*EXTRAIT FOURNI*
-.-.-

Beauté sombre - mystique sérère
Publié le : jeudi 19 mars 2009
Ibrahima Mbaye comédien






Ibrahima Mbaye, on vous a aperçu dans L’absence de Mama Keita, on vous a vu jouer le retour du fils prodigue dans Les feux de Mansaré de Mansour Sora Wade et vous m’avez bouleversé dans Ramata de Alain-Léandre Baker.

C’est un grand honneur que la nature m’offre. Je n’appelle pas cela un hasard ou une coincidence, cela devait se passer comme ça. C’est trois films qui ont été faits dans la même période. C’est pour moi un défi. Je suis l’acteur le plus vu dans ce Fespaco, j’ai reçu beaucoup de critiques. Je suis dans ce métier depuis douze ou treize ans. Il me reste beaucoup à faire. Je ne suis pas pressé, je prendrai le temps qu’il faut.

Qu’est-ce qui vous a mené au jeu d’acteur ? Comment avez vous rencontré ces trois metteurs en scène ?

J’ai fait du théatre scolaire. Un metteur en scène m’a vu sur scène et m’a fait jouer dans son film. Après cette expérience, j’ai décidé de faire du théatre. J’ai trop senti ce que je faisais, j’ai adoré cette découverte, ce milieu avec des artistes qui créent quelque chose qui est un film. J’ai postulé à l’Ecole Nationale des Arts au Sénégal. J’ai été retenu et voilà, j’ai fait quatre ans d’études d’art dramatique et à ma sortie, j’ai gagné tout de suite la troupe nationale Daniel Sorano. Depuis, j’en fais partie. Au Sénégal, nous sommes une petite communauté d’artistes qui se donnent à fond pour le cinéma africain. Et d’un réalisateur à un autre, d’un film à un autre, les gens trouvent qu’ils peuvent travailler avec moi !...

-.-.-

*DONNÉES À TRAITER*
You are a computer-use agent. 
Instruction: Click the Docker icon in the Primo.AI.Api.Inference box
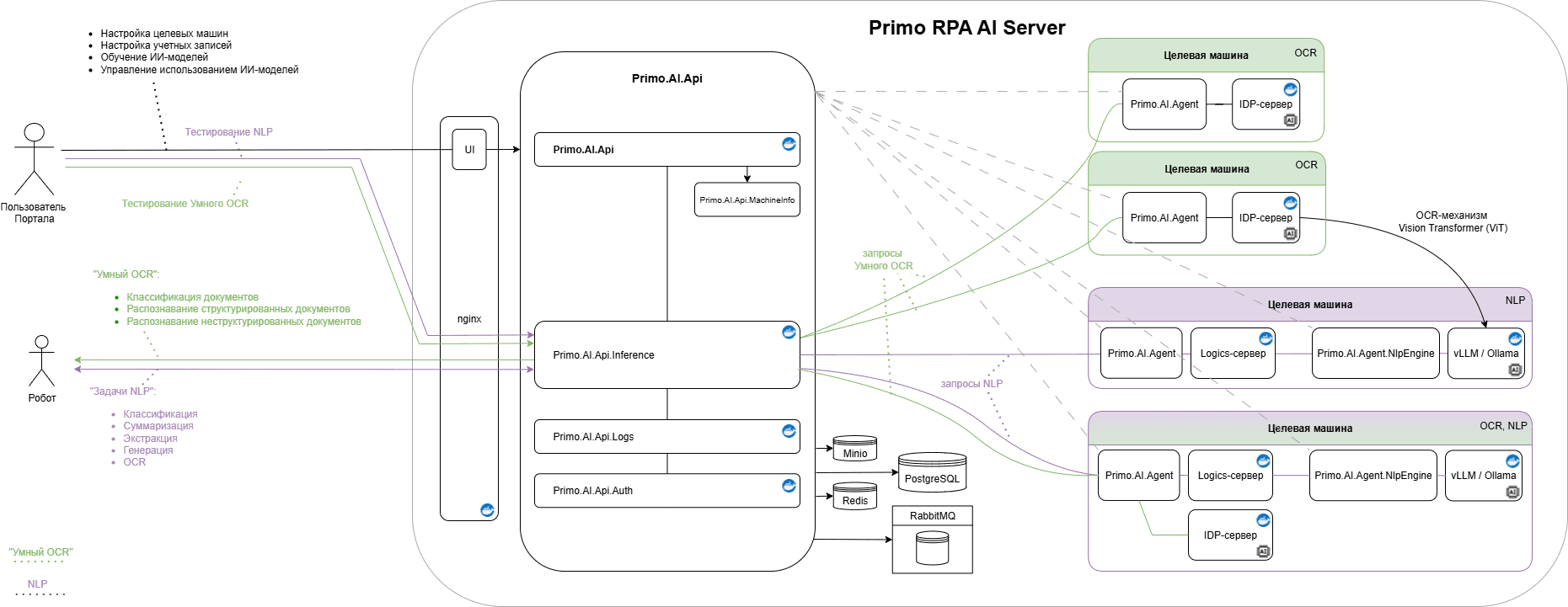(789, 333)
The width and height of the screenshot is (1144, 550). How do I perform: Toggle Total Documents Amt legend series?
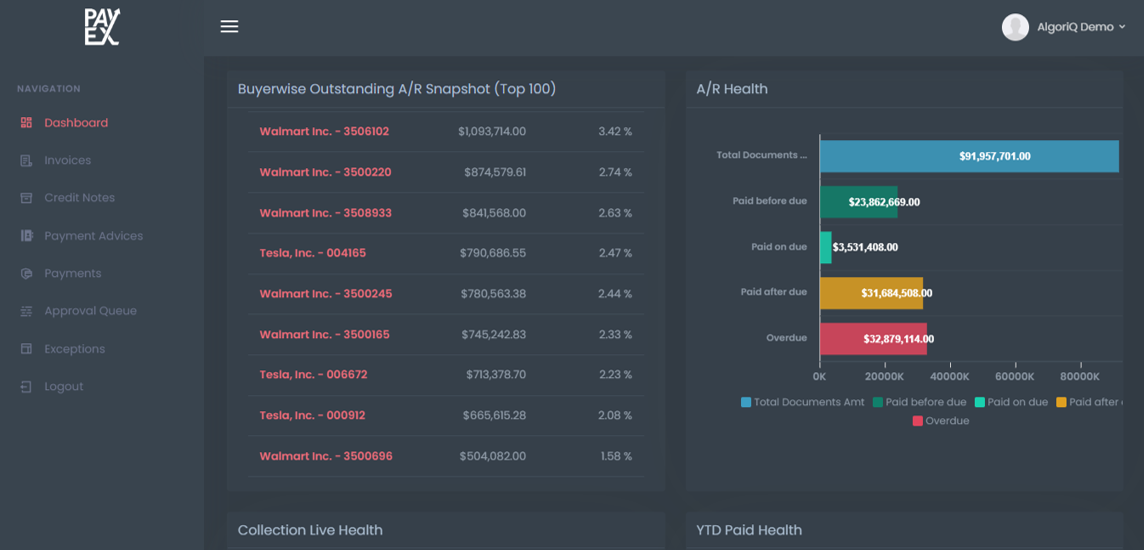(802, 402)
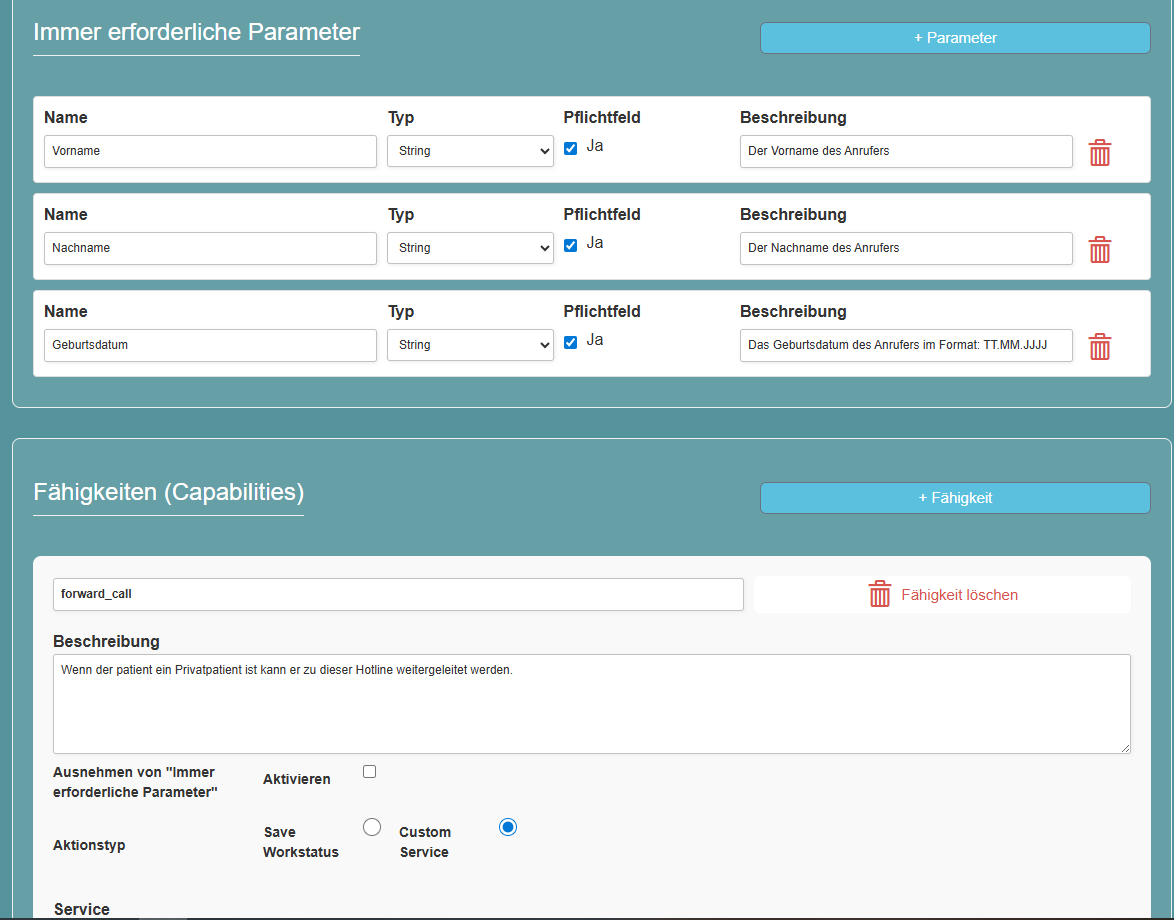Click the trash icon inside Fähigkeit löschen
The width and height of the screenshot is (1174, 920).
(x=879, y=593)
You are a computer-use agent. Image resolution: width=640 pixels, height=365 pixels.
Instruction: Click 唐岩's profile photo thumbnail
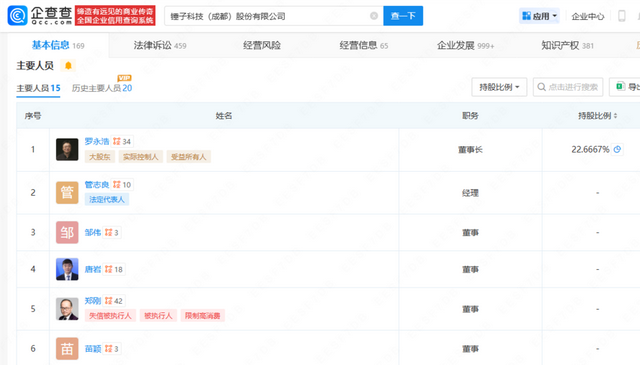[67, 269]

-.-.-

*CONSIGNES*
A – Pouvez-vous restituer à l'identique chaque ligne de la liste, en laissant les images de côté ?
B – Pouvez-vous prolonger l'entretien avec le comédien Ibrahima Mbaye au-delà de sa dernière phrase ?

*RÉPONSES*
A –
You are a computer-use agent. 
Instruction: Click the Docker icon in the Primo.AI.Api.Inference box
(789, 333)
The width and height of the screenshot is (1144, 550). How do I perform: Toggle Total Documents Amt legend series?
(802, 402)
Click the trash icon inside Fähigkeit löschen
The width and height of the screenshot is (1174, 920).
(x=879, y=593)
You are a computer-use agent. Image resolution: width=640 pixels, height=365 pixels.
Instruction: Click 唐岩's profile photo thumbnail
[67, 269]

B –
Quelle est la relation que vous avez entretenue avec le personnage de Mathias, dans Les feux de Mansaré, de Mansour Sora Wade. C’est un homme dur, méchant. A aucun moment il ne revient sur son envie d’épouser cette femme, Nathalie, dont il n’est pas vraiment amoureux et dont il sait que son ami d’enfance est amoureux ?

Il y a d’abord l’histoire, qui est conçue par le réalisateur. A travers le personnage de Mathias, il y a des choses que j’ai découvertes : le mercenaire, le gars qui a reçu des influences négatives. Mansaré, c’est un village paisible, où chrétiens et musulmans habitent dans une parfaite harmonie. Le seul qui est sorti et qui a subi cette aventure d’être mercenaire, revient, avec un autre esprit, même s’il est natif de ce village. Il parle de Bosnie, de Libéria : cela veut tout dire. Si le personnage de Nathalie n’était plus au village, jamais Mathias ne serait revenu réclamer sa part du gâteau, n’est-ce pas !

Il y a cette rivalité entre les deux amis d’enfance, le noeud de l’histoire.

Bien sûr. Parce que ce sont deux sensibilités différentes. Ils ont grandi ensemble, ils ont fait les quatre cent coups ensemble comme on dit, mais Mathias est devenu un autre. Le personnage de Lamine, c’est un pur qui est resté au village, qui a une fonction d’instituteur, tout cela n’est pas gratuit. C’est l’homme idéal, quoi ! et c’est le martyr en même temps...

Dès que l’on voit arriver Mathias au village, on voit un personnage destructeur...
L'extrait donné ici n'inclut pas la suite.